Una morte prematura di un poeta che poteva scrivere la storia, più di quello che riuscì a fare in soli 22 anni di vita. Nato a Kutná Hora, era cresciuto in una famiglia della middle-class cecoslovacca, con padre imprenditore e madre attrice di teatro; il fratello più grande divenne un drammaturgo e direttore teatrale con il nome di Ota Ornest, mentre il fratello più piccolo divenne un famoso attore dopo la Seconda guerra mondiale con il nome di Zdenék Ornest. Jiří Orten probabilmente sarebbe passato per le vie del teatro (aveva scritto qualcosa di sperimentale da ragazzino), ma non ha potuto mostrare il suo talento fino in fondo. Nonostante la giovanissima età è considerato uno dei maestri della giovane generazione poetica nata con il finire della Prima guerra mondiale, capace di scrivere poesie d’avanguardia caratterizzate dall’angoscia della sua condizione di artista ebreo perseguitato dalle leggi antirazziali: si servì di numerosi pseudonimi pur di pubblicare, tra cui Kerel Jílek e Jiří Jakub, partecipò attivamente alla creazione del gruppo di artisti Ohnice (Malerba), di cui faceva parte anche Josef Hiršal, famoso poeta e romanziere sperimentalista. Influì sulla sua vena poetica un viaggio di un mese che fece a Parigi, prima che scattasse il divieto di viaggiare – divieto compreso nelle leggi antisemite promulgate dopo l’occupazione tedesca – ma anche la turbolenta relazione con Vera Fingerová, anch’ella attrice teatrale, contribuì alle declinazioni romantiche che diede alle sue parole.

Compito 1 ▸
Secondo il brano, in quale città nacque Jiří Orten?

[Estratto da un dataset]
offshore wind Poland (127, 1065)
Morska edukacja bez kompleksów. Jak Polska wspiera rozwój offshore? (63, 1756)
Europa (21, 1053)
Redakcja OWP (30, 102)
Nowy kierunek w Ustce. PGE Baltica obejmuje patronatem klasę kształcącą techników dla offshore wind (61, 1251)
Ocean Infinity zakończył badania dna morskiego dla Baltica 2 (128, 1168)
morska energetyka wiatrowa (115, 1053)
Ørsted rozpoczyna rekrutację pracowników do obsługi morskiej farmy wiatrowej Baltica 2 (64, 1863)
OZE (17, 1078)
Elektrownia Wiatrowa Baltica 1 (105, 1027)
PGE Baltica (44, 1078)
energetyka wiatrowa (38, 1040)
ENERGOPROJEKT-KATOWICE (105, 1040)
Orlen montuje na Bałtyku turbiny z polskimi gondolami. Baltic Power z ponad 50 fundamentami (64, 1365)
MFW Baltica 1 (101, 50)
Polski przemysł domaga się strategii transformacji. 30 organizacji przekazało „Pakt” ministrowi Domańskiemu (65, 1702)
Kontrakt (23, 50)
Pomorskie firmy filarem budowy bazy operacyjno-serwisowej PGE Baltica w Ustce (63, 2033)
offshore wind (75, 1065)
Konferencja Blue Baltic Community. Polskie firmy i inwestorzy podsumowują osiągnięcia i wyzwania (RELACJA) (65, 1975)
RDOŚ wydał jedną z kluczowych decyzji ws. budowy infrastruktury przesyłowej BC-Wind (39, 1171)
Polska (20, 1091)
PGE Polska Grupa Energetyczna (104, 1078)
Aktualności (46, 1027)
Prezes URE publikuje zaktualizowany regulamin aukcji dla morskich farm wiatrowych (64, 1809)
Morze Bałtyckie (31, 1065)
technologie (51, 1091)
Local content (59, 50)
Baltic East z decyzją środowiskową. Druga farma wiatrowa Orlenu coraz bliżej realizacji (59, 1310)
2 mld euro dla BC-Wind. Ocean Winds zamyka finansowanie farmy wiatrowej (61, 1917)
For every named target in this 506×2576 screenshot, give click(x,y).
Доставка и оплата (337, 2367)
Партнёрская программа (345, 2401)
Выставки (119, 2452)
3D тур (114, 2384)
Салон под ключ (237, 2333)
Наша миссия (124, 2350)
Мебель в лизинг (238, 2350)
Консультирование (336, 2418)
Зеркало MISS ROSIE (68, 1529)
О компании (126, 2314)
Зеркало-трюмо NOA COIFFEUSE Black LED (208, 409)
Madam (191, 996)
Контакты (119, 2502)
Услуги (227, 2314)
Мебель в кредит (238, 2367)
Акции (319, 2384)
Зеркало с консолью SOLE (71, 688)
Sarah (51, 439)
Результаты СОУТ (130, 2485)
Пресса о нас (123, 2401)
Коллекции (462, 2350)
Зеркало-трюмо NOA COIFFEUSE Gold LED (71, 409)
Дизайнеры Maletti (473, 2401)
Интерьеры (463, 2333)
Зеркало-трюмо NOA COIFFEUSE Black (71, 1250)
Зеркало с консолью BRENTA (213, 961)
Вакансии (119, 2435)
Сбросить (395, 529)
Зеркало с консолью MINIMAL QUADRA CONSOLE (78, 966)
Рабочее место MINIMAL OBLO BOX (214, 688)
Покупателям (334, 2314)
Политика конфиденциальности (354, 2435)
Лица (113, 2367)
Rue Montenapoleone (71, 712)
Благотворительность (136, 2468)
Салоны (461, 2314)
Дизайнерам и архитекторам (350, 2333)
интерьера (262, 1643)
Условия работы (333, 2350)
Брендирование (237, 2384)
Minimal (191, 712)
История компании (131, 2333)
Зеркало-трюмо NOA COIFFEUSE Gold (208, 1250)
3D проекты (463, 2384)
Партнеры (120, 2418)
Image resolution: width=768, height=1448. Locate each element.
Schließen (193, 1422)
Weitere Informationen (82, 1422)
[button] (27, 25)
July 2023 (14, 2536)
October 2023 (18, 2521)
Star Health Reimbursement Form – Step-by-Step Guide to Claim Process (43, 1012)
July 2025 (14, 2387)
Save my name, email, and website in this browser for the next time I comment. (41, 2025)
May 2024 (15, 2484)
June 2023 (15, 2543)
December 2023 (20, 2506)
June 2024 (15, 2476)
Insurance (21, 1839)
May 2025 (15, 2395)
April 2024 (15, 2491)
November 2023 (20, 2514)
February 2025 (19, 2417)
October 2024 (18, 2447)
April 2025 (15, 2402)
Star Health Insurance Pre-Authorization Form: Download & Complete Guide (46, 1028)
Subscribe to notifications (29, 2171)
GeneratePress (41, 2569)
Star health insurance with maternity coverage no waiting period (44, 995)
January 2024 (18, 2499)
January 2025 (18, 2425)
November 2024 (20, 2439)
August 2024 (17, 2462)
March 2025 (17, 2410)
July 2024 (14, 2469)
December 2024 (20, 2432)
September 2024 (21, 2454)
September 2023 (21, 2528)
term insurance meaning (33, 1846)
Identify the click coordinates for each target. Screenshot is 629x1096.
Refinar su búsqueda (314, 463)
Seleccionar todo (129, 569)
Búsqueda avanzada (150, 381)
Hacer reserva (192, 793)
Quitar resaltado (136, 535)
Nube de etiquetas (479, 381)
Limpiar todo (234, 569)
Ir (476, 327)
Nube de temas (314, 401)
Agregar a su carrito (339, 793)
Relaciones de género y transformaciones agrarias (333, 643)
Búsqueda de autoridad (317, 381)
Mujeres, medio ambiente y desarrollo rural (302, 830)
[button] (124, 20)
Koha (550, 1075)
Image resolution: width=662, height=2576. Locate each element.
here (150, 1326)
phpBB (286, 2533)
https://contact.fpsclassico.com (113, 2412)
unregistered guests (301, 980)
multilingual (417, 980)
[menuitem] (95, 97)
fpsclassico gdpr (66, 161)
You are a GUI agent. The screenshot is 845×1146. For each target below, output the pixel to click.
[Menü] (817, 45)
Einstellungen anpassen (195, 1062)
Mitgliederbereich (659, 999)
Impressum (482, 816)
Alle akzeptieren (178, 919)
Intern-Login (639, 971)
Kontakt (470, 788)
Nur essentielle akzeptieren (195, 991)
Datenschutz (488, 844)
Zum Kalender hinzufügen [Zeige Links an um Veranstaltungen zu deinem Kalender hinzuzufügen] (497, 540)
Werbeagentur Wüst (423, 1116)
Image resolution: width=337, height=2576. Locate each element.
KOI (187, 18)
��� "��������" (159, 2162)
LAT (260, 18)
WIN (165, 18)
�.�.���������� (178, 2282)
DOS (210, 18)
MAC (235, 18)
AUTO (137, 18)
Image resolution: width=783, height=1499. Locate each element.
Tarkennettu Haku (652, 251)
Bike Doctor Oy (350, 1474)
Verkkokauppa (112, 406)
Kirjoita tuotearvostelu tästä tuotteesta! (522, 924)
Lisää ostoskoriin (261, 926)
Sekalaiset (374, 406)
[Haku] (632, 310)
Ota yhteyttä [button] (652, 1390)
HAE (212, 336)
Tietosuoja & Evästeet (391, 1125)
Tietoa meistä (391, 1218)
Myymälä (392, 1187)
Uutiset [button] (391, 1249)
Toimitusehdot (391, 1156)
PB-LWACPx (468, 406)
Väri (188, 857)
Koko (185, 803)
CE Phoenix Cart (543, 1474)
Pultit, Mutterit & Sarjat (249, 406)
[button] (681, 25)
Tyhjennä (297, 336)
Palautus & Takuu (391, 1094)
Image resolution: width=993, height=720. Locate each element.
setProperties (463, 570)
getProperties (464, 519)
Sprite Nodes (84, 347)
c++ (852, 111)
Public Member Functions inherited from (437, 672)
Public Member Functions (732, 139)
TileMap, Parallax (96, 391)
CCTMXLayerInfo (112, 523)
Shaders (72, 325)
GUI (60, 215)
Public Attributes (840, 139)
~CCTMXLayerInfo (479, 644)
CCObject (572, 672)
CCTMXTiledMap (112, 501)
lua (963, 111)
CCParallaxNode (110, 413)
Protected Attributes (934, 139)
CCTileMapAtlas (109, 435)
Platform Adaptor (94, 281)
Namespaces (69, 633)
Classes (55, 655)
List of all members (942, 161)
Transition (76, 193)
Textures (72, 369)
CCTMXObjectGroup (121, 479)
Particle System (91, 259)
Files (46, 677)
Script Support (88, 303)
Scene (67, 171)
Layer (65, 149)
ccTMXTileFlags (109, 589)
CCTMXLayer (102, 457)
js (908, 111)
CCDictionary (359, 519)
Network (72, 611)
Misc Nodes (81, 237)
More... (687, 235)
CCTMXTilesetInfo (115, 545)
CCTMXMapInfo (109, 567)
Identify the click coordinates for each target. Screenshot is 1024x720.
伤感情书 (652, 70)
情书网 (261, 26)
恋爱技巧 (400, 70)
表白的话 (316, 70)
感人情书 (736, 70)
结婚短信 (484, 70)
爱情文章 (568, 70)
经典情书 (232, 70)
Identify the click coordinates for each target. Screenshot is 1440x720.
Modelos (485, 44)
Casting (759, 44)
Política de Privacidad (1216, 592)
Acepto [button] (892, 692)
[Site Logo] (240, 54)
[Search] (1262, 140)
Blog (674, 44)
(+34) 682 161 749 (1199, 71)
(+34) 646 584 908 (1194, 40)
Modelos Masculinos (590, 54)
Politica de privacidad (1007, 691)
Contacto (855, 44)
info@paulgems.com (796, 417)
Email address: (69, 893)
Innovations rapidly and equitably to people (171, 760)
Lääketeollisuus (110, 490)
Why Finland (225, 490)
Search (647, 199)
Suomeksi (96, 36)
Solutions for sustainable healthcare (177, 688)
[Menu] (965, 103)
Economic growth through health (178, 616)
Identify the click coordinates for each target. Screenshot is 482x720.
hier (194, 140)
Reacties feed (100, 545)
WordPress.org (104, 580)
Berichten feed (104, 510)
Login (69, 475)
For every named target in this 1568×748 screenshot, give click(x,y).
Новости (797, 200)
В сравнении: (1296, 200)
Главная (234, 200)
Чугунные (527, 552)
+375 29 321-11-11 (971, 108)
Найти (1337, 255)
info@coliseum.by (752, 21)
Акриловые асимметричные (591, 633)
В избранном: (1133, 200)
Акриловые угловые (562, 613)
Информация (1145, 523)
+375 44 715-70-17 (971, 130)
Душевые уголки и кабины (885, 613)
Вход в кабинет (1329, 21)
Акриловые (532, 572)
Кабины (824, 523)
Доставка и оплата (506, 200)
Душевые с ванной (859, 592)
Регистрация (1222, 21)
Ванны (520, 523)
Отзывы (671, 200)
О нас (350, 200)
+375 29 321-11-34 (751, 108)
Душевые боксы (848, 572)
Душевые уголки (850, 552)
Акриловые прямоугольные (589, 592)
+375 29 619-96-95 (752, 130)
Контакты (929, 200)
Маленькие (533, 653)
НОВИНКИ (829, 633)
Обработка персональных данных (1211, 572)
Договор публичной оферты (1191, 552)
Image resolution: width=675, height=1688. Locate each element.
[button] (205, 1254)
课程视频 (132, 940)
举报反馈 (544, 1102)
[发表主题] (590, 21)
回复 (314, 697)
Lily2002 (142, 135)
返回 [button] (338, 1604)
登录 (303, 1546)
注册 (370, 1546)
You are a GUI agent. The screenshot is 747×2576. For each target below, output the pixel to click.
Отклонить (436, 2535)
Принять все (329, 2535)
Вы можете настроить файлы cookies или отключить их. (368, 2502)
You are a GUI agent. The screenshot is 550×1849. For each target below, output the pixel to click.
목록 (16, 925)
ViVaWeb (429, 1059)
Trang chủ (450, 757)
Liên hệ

Compito 2 ▸
Trascrivi senza modifiche le righe del dataset dalla riga che contiene "3D тур (114, 2384)" fino a quella che contiene "Зеркало-трюмо NOA COIFFEUSE Gold LED", entrambe incluse.

Soluzione 1 ▸
Jiří Orten nacque a Kutná Hora.

Soluzione 2 ▸
3D тур (114, 2384)
Салон под ключ (237, 2333)
Наша миссия (124, 2350)
Мебель в лизинг (238, 2350)
Консультирование (336, 2418)
Зеркало MISS ROSIE (68, 1529)
О компании (126, 2314)
Зеркало-трюмо NOA COIFFEUSE Black LED (208, 409)
Madam (191, 996)
Контакты (119, 2502)
Услуги (227, 2314)
Мебель в кредит (238, 2367)
Акции (319, 2384)
Зеркало с консолью SOLE (71, 688)
Sarah (51, 439)
Результаты СОУТ (130, 2485)
Пресса о нас (123, 2401)
Коллекции (462, 2350)
Зеркало-трюмо NOA COIFFEUSE Gold LED (71, 409)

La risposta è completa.